>> Begin Reading passage

I'm going to instead look way down his Budget in Brief where on page 81 is this table including past and projected state job totals:

The data listed under 'actual' is the average of the 12 monthly seasonally adjusted CES reports for each year and regularly appears in Wisconsin budgets - or at least it did until the 2012 value. That is not from the CES historical data, but rather is a projection from the Fall 2012 Wisconsin Economic Outlook report:

The actual average seasonally-adjusted CES value for 2012 is 2,728,500. To be sure, CES data displayed an anomalous drop in 2011 that makes this suspect (more details about that below), but sorry Governor Walker, you're not allowed to pretend that job projections are actual values.
But beyond that, the change from 2011 to 2015 that Walker's Budget in Brief projects is a four-year gain of 147,500 jobs - nowhere near his oft-repeated 250,000 promise and one which includes some of a more bountiful 2015 than 2011 ever was.
Now, that's total jobs, not the private jobs promised and just between annual averages at that. So delving deeper into the projections in the Wisconsin Economic Outlook produced by the Walker Administration's Department of Revenue, at the end of 2012 we're looking at about 2,368,050 private nonfarm jobs (by averaging the 2012Q4 and 2013Q1 values given). By averaging the 2014 and 2015 values given, we should be at 2,450,450 at the end of 2014.
The absolute values here may be wrong, but since it's only the increase we're interested in we can do some subtraction to see that roughly 82,400 more jobs are projected over the course of 2013 and 2014.
Since we have final QCEW numbers for 2011 (+29,800) and preliminary CES values for 2012 (+9,700 - you'll have to subtract government from total to get private - I'll go into why they're credible after the jump).
Add them all up and that's about 121,900 private sector jobs forecast for Walker's first term: the Walker Administration's own data and projections show that we'll be lucky if he gets halfway to fulfilling his promise.

>> End Reading passage

**Given request a**
In the Wisconsin jobs passage, what is the actual average seasonally adjusted CES value for 2012?
The Wisconsin jobs passage and the listing after it come from unrelated sources.

>> Begin Records shown

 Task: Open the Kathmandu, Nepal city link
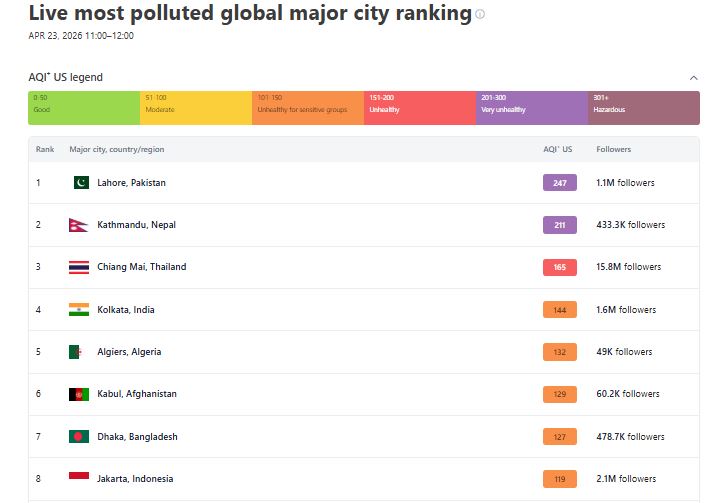coord(136,225)
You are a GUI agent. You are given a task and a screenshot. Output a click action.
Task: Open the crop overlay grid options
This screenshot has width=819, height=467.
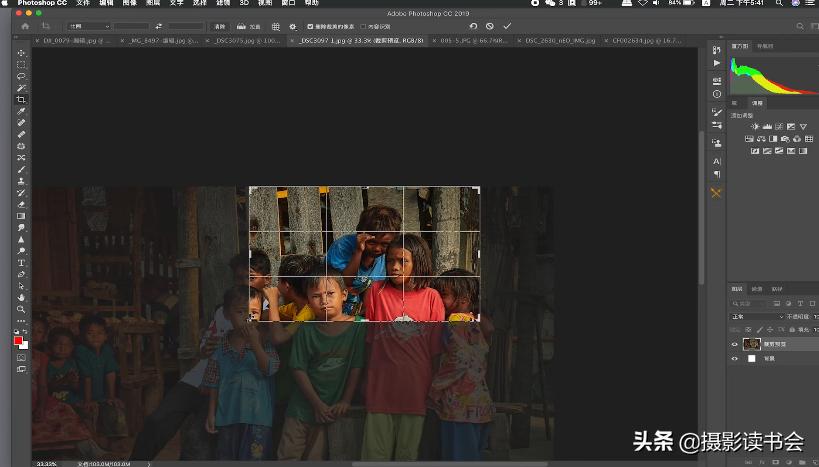point(276,26)
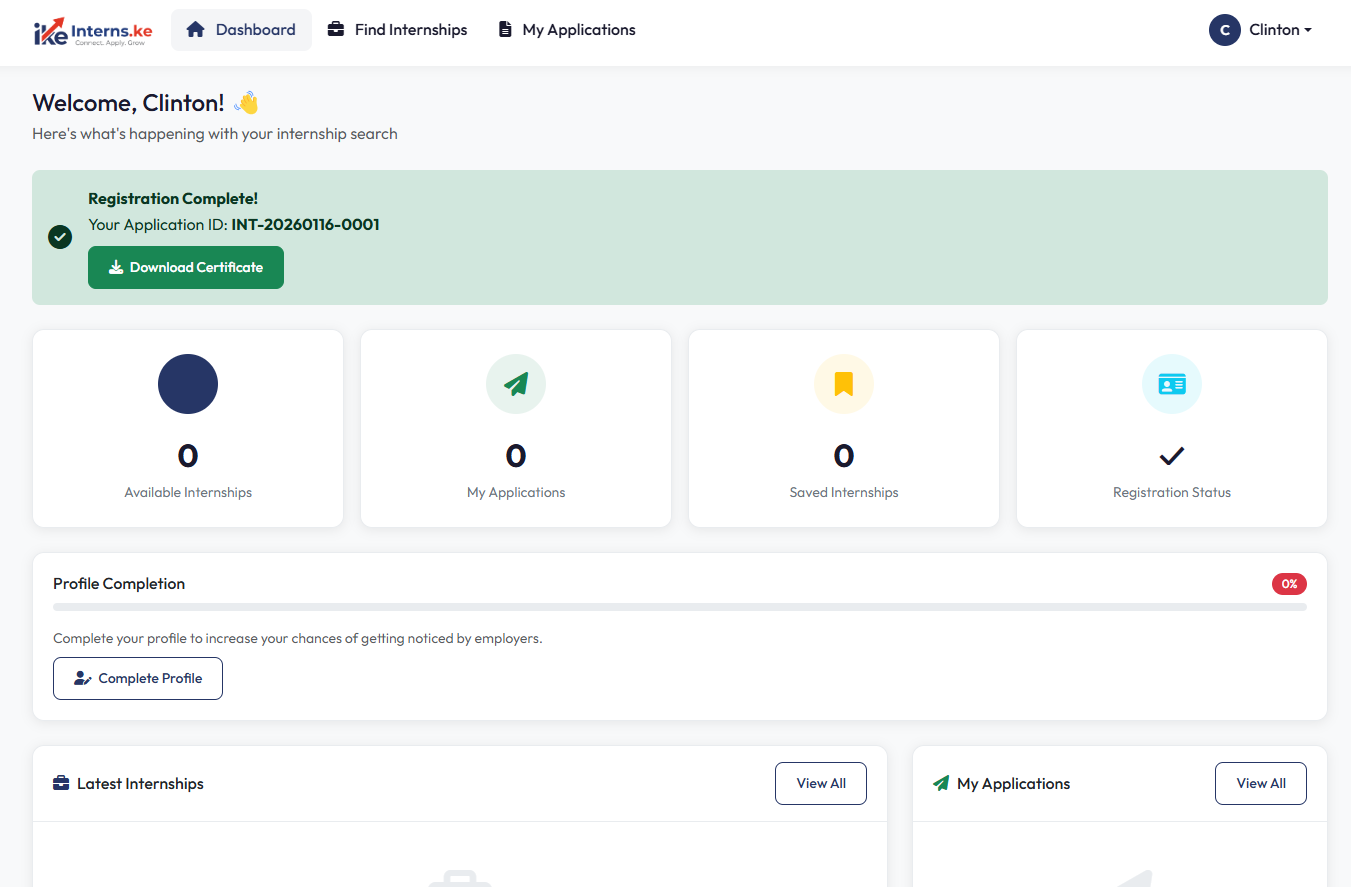Click the Interns.ke logo
Viewport: 1351px width, 887px height.
[92, 31]
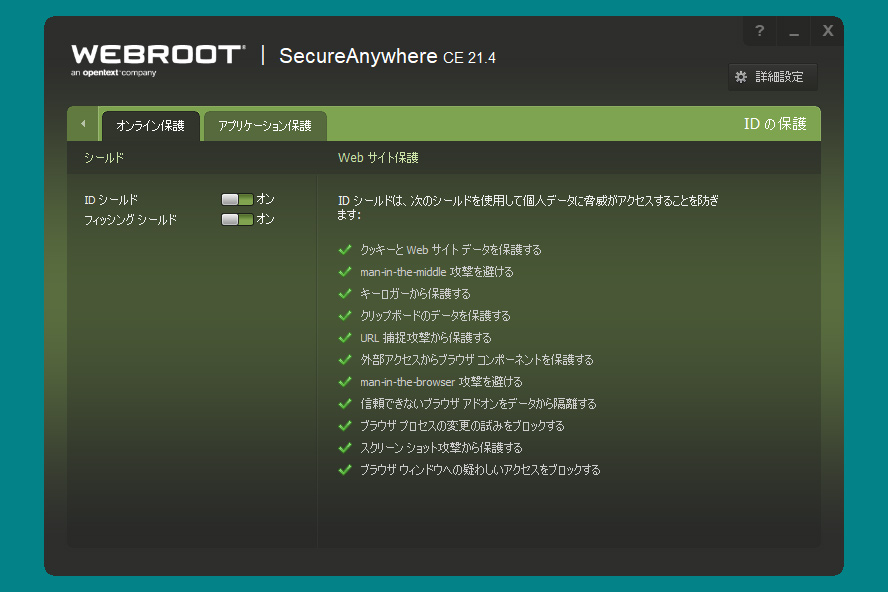Open 詳細設定 advanced settings
Image resolution: width=888 pixels, height=592 pixels.
[x=773, y=77]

>> End Records shown

**Given request b**
Quote the listing from the line containing "You are a GUI" down to the line containing "Viewport: 1351px width, 887px height.", including both of those lines. Leave the pictures out.

**Exercise output a**
2,728,500

**Exercise output b**
You are a GUI agent. You are given a task and a screenshot. Output a click action.
Task: Open the crop overlay grid options
This screenshot has width=819, height=467.
point(276,26)
Click the Interns.ke logo
Viewport: 1351px width, 887px height.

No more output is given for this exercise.